We have brought in criminal sanctions for what is nothing more than theft – taking advantage of what you know to enrich yourself always occurs at someone else's expense – it might be thought of as white collar crime, but it's crime, first and foremost and will be punished.
And then we had the Taskforce on Financial Intermediaries, followed by the Review of Financial Products and Providers. There are those that said we bit off more than we could chew with the nine discussion documents. But let me say this. Financial products and providers are considerably more diverse today than they were even 20 years ago. The regulatory frameworks needed to be set out so we could see how they would operate in an integrated manner. I believe that the process has been strengthened by this approach and there is only one thing I would have done differently.
When the Taskforce on Financial Intermediaries recommended the co-regulatory model, it seemed to me to provide the best of both worlds – the experience of the existing professional bodies and the back up of the Securities Commission.
I did not envisage the impact of the failure of several finance companies, which had taken deposits off people who believed their investment was 'safe as' and who had no idea the level of risk they were taking with their hard-earned money. Some financial advisers received higher than usual commissions for recommending some of those products; some financial advisers did not undertake a proper assessment of their clients' appetite for risk, or if they did, they ignored it; some financial advisers did not tell people what the level of risk was; and some financial advisers did not tell people that the risk they were taking was considerably higher than the rate of interest they were receiving and for the difference in return they might as well put their money in the bank.
All of a sudden the organisations that were so keen to be approved professional bodies could see that they couldn't sustain the level of disciplinary work that might arise each year, with a fragmented APB system.
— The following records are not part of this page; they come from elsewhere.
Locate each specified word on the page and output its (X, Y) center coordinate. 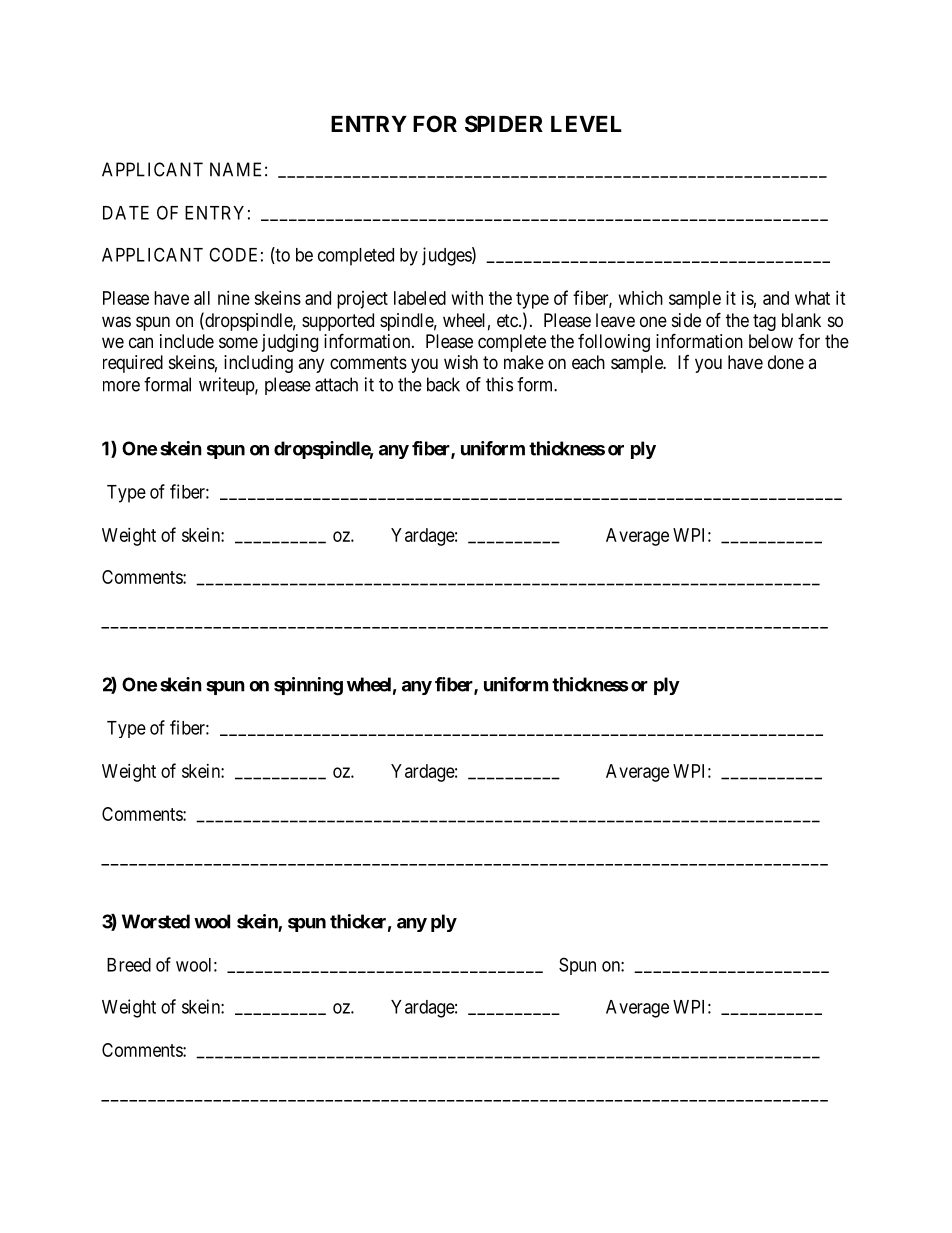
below (771, 341)
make (524, 362)
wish (461, 362)
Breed (129, 965)
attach (336, 384)
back (443, 384)
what (812, 298)
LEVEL (586, 124)
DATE (126, 213)
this (499, 384)
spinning (308, 686)
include (187, 341)
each (588, 362)
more (121, 386)
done (786, 362)
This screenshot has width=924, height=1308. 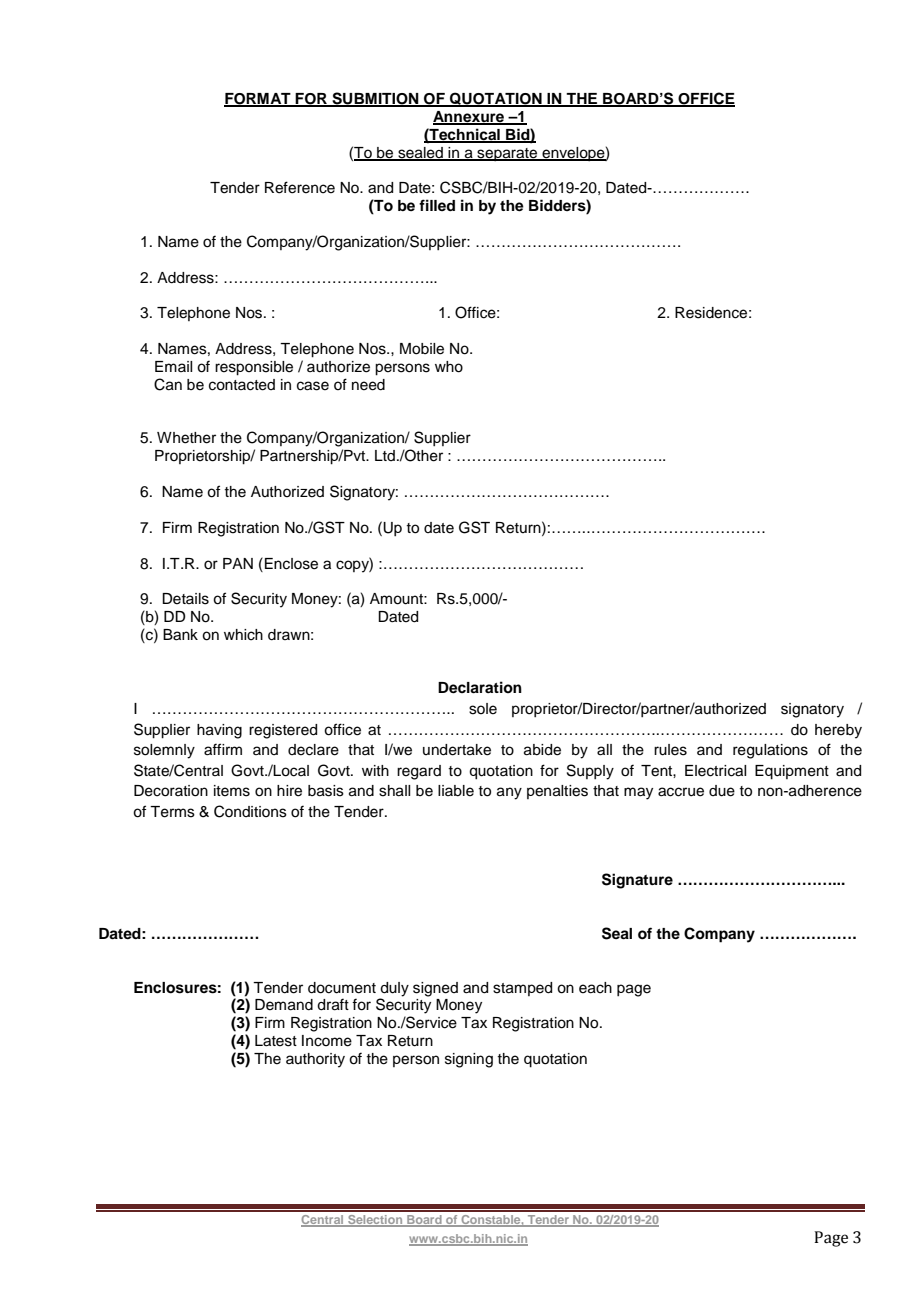 I want to click on Enclose, so click(x=291, y=564).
I agreed, but rather than limit the number of APBs I decided to go back to Cabinet and get approval for the discussion document that signalled a shift to a single regulator, namely the Securities Commission. A co-regulatory outcome could not have survived the level of mistrust and anger that exists amongst an investing public who feel they have been betrayed. My regret is that I wasn't alert to this before the Financial Advisers Bill was drafted.
In terms of the future, this new legislative framework will be an important element in the task of restoring confidence to our markets – confidence that has been shaken to its core. It is true that what is happening in New Zealand is occurring overseas, but that is cold comfort to those New Zealanders who have either lost their hard-earned money or have seen it frozen, for how long they can only guess, and with no guarantee that they will get it all repaid. Winning back confidence off the back of this experience is going to be very hard indeed and it is not something that the government can do alone. That is one reason that we have established the Capital Markets Development Taskforce, so that the private sector can partner with government in terms of finding the solutions that will enable our capital markets to grow.
So that is my response to the questions asked by the conference organisers – I am happy to respond to any others you may have.